_Directions for this task_
With the pictures omitted, please transcribe exactly the lines beginning at the one that contains "Click the required" and ending with the last line of the records below.

Dataset entries
= = = =

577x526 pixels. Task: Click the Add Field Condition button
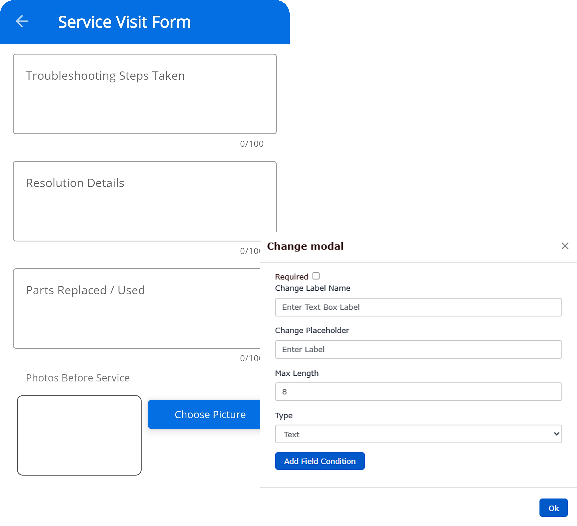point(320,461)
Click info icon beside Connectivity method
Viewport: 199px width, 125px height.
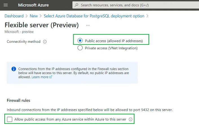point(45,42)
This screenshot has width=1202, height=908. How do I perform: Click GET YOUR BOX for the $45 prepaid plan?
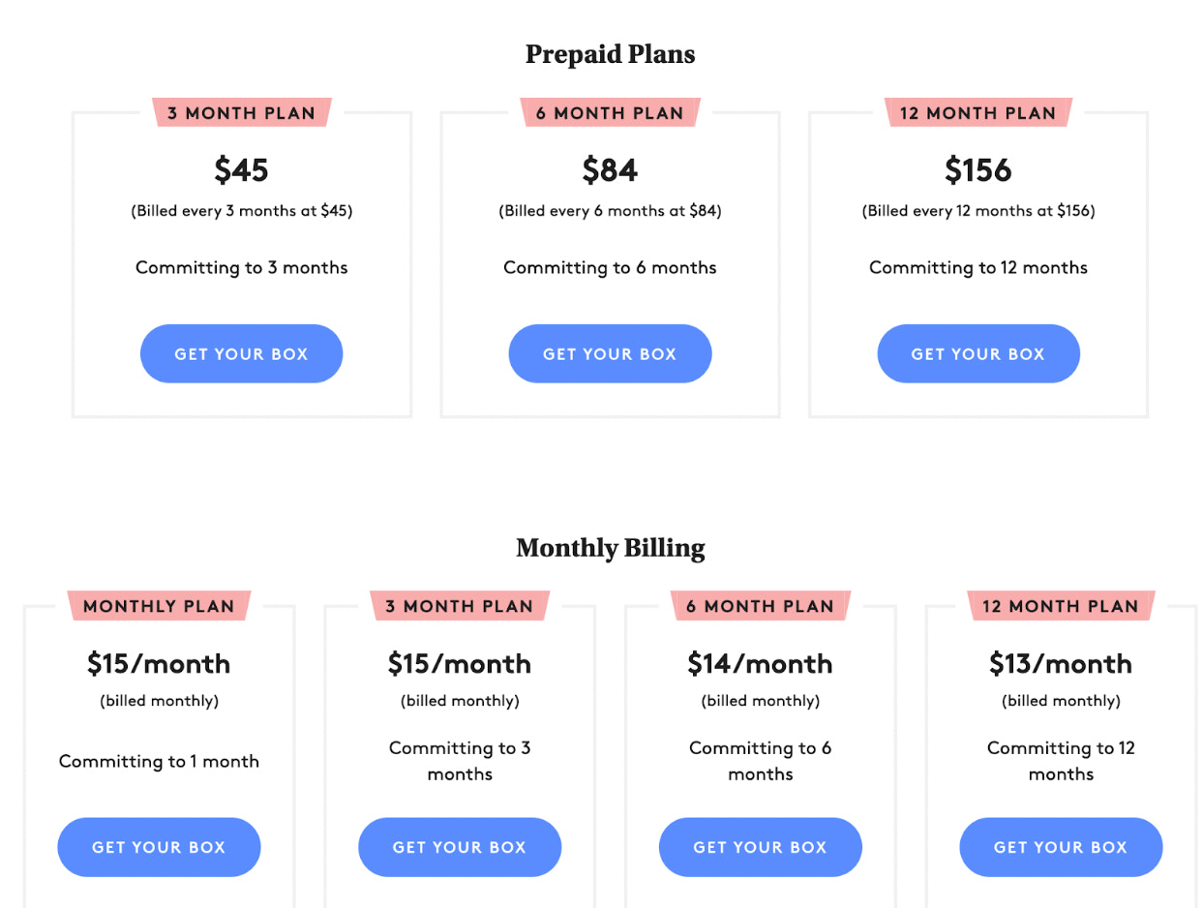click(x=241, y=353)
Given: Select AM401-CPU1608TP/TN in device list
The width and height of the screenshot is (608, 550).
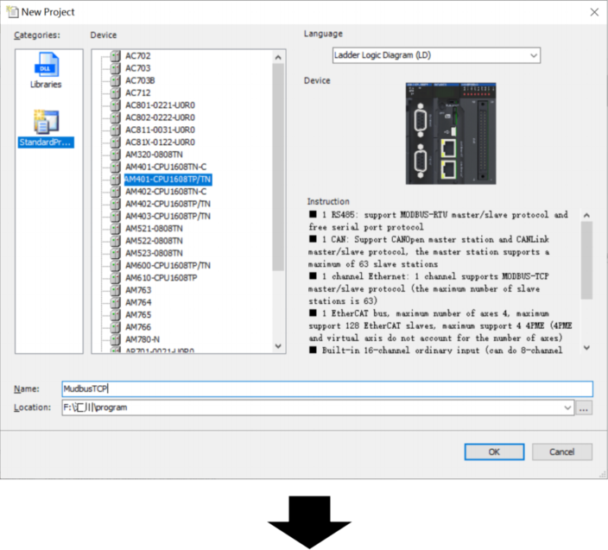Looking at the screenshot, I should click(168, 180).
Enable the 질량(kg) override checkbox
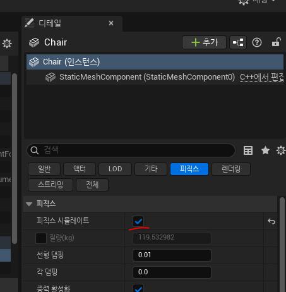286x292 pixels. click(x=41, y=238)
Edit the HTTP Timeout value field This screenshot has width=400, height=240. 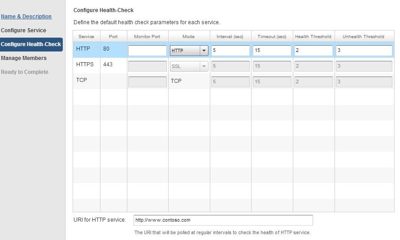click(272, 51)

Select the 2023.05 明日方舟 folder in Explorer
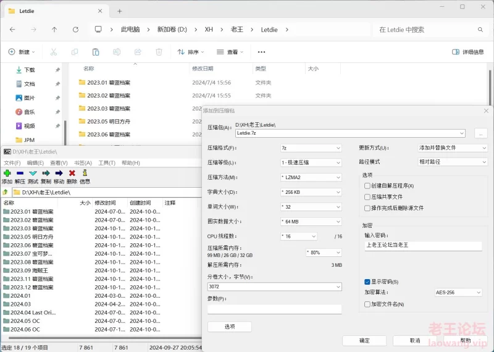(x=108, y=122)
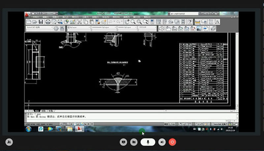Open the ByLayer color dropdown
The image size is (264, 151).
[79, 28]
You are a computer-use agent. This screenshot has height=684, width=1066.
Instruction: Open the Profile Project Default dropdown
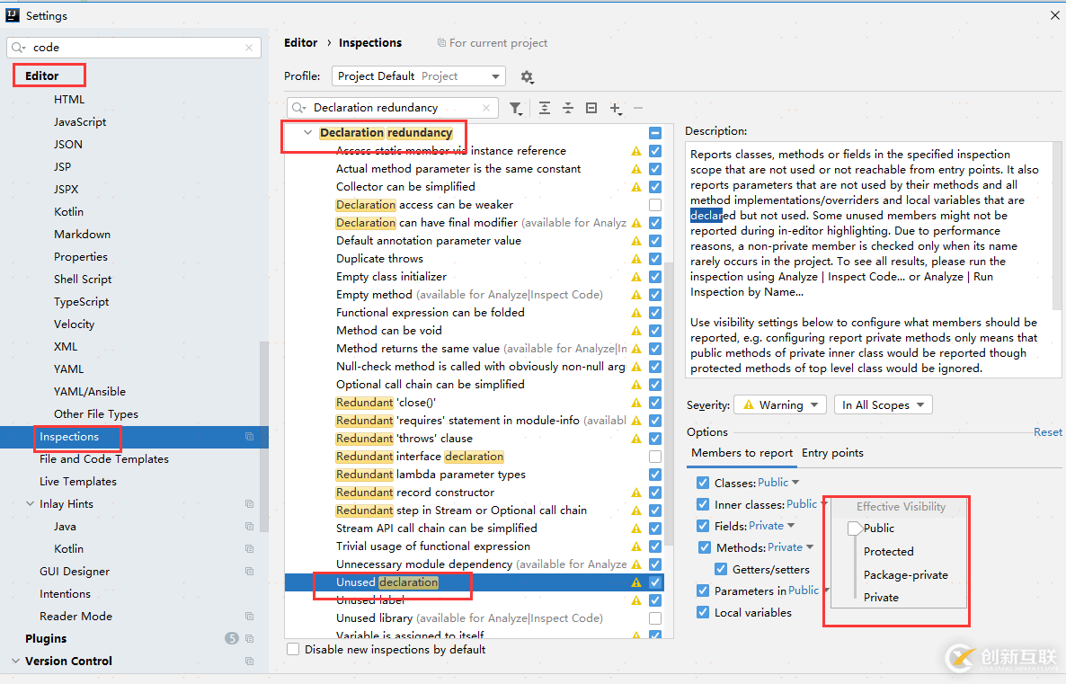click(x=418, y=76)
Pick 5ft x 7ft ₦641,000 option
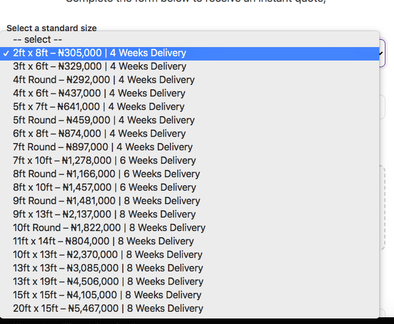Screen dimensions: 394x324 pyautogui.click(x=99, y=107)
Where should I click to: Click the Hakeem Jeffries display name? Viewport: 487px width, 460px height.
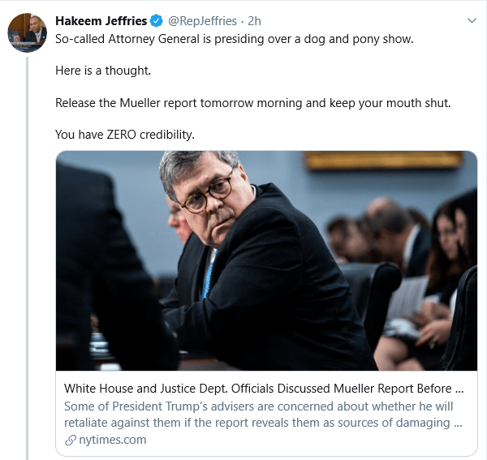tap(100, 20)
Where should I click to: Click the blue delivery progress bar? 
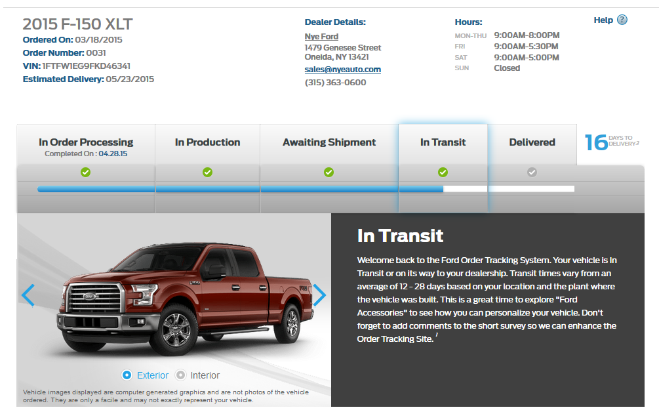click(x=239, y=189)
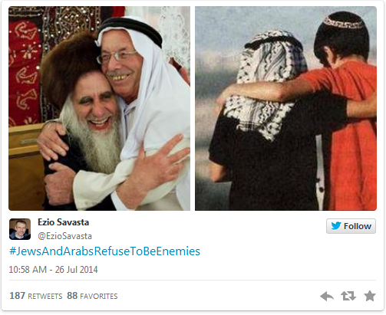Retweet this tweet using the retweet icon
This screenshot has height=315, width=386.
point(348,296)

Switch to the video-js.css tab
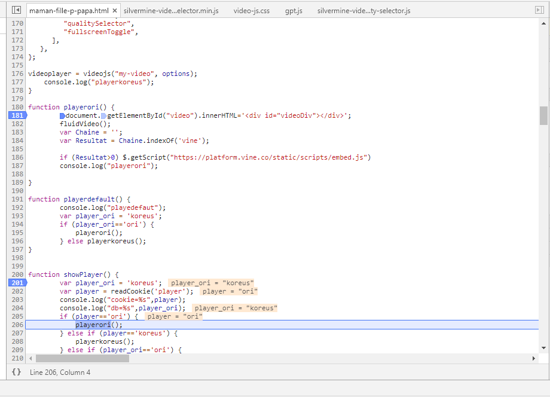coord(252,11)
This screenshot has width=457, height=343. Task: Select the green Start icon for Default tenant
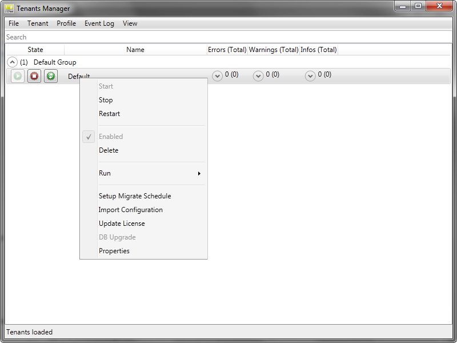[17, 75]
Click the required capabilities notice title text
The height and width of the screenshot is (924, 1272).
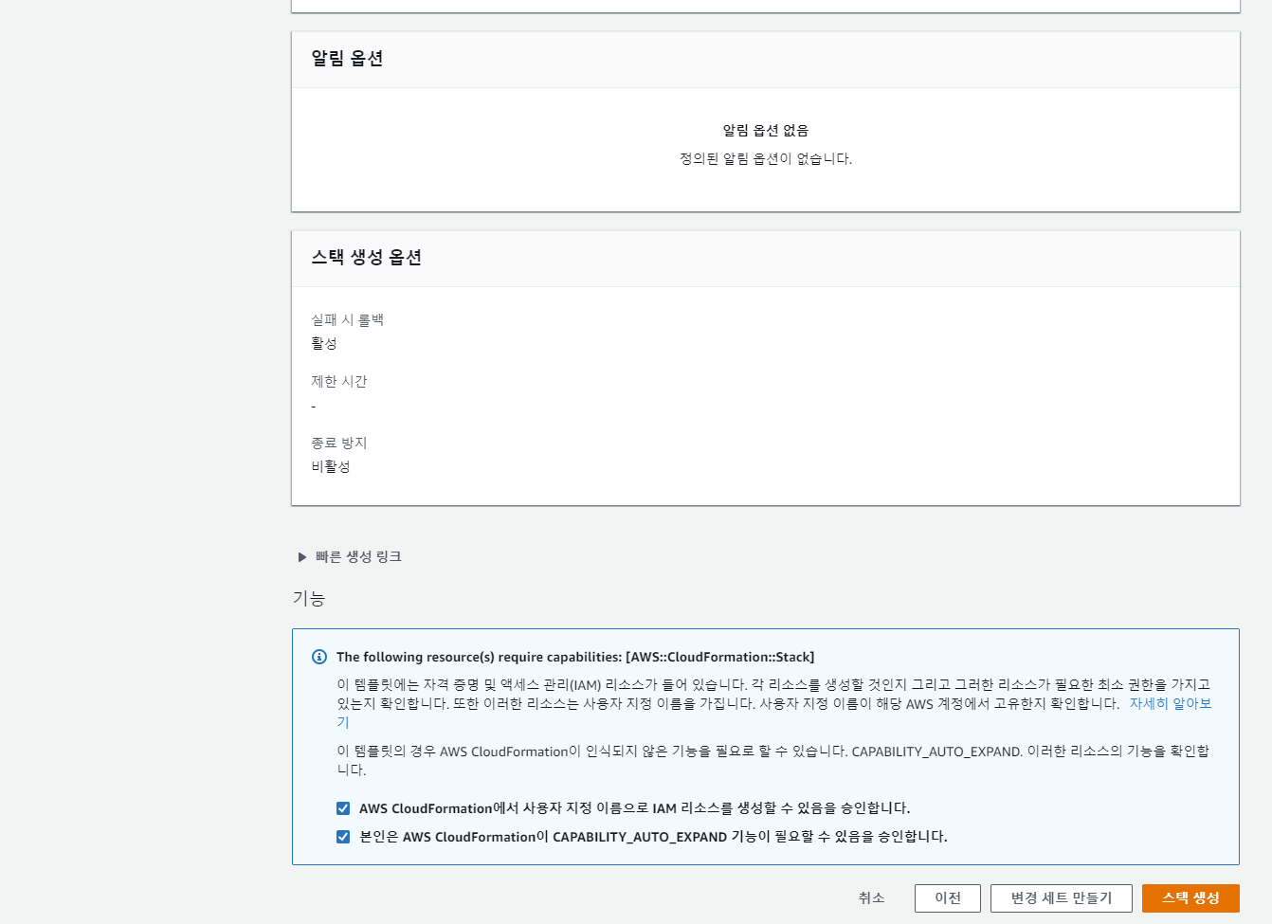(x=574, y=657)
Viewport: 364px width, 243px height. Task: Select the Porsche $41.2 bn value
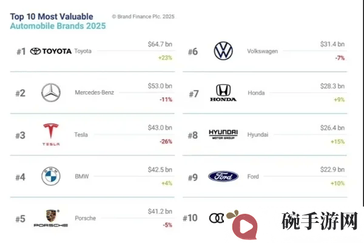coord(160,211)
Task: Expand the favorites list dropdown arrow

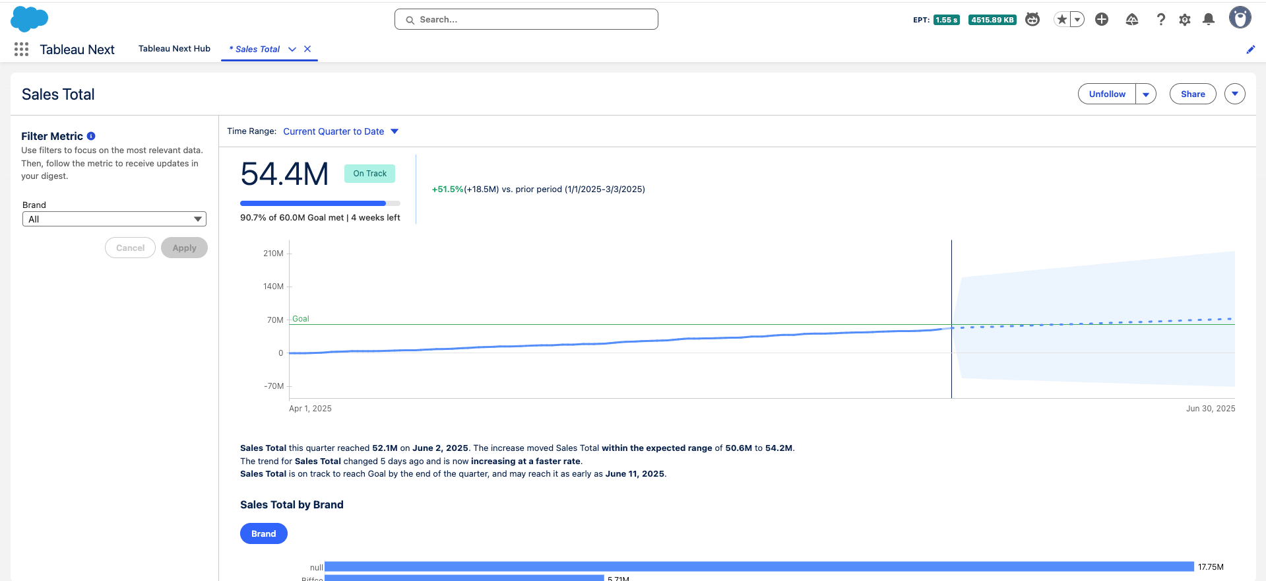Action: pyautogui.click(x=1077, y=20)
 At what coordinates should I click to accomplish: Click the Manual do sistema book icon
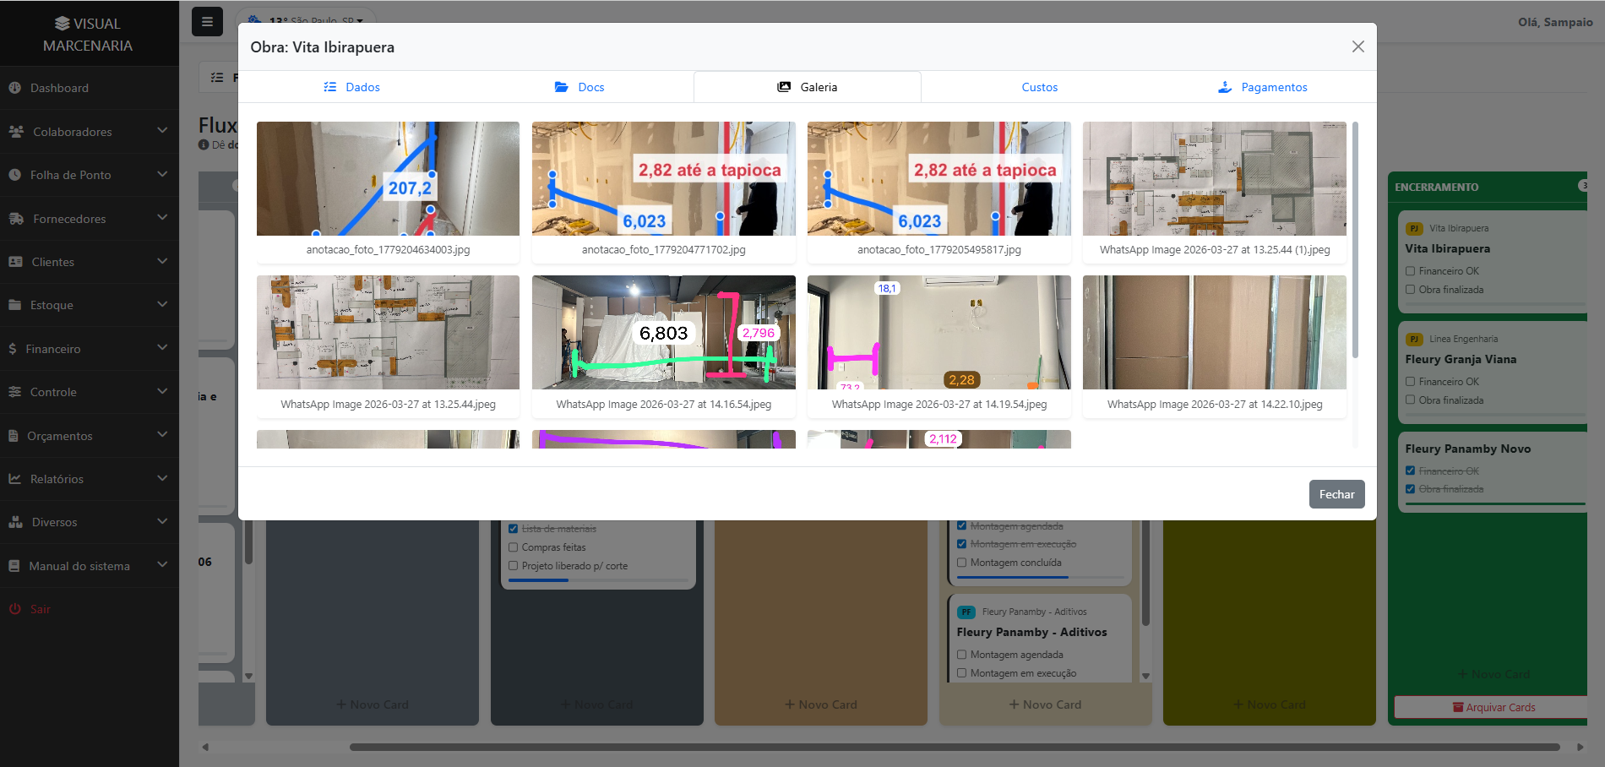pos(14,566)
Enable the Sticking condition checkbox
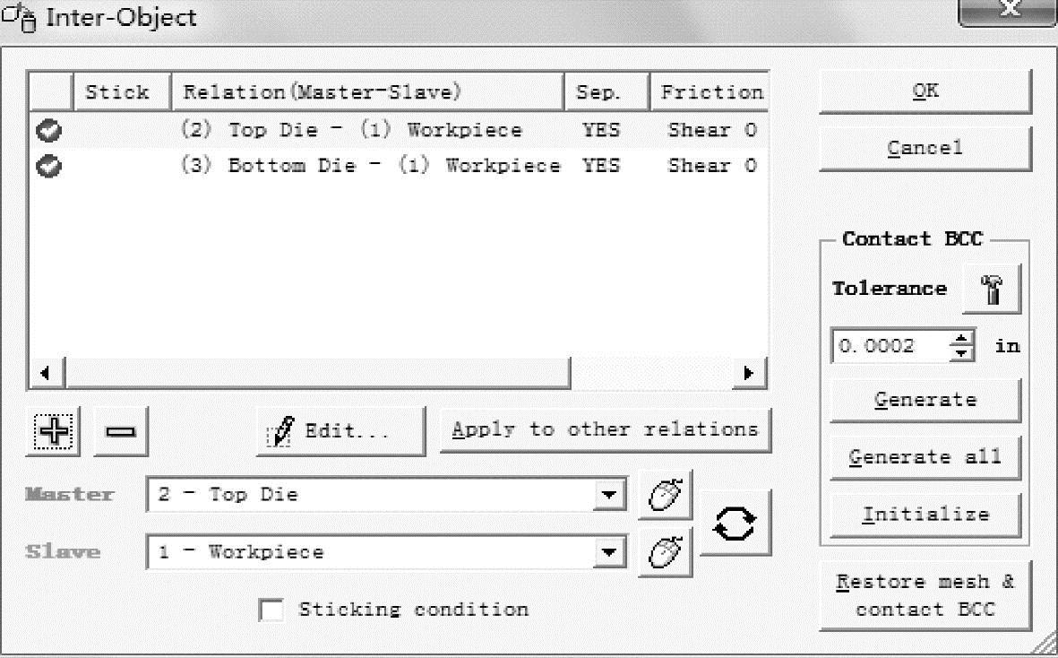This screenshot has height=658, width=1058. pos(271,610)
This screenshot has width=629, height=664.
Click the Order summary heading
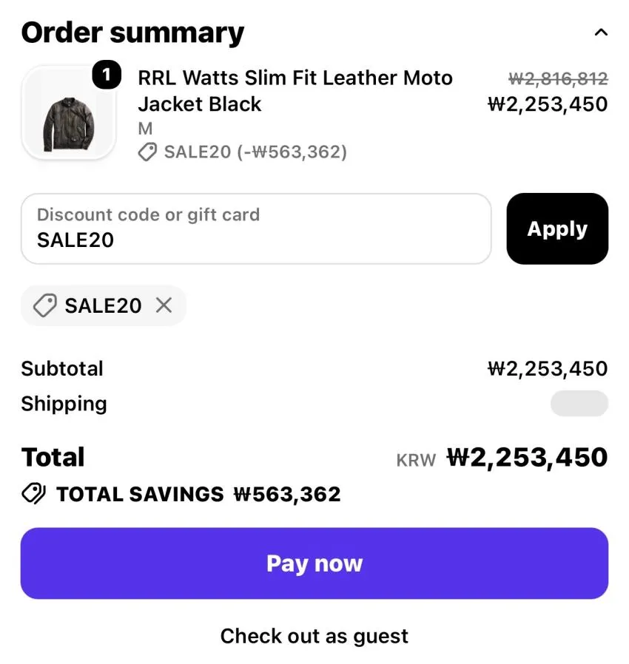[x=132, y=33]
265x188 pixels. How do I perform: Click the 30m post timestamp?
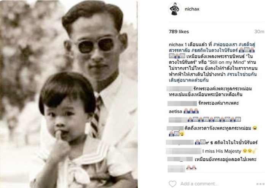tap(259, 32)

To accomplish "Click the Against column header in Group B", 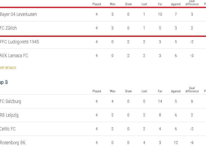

= = = =

_Your solution_
Click the required capabilities notice title text
The height and width of the screenshot is (924, 1272).
(x=574, y=657)
Viewport: 364px width, 243px height. Task: Select the Porsche $41.2 bn value
coord(160,211)
Task: Expand the favorites list dropdown arrow

Action: pyautogui.click(x=1077, y=20)
 At what coordinates should I click to accomplish: Click the Manual do sistema book icon
pos(14,566)
Enable the Sticking condition checkbox
This screenshot has height=658, width=1058. pos(271,610)
This screenshot has width=629, height=664.
Click the Order summary heading
[x=132, y=33]
265x188 pixels. How do I perform: Click the 30m post timestamp?
tap(259, 32)

To accomplish "Click the Against column header in Group B", 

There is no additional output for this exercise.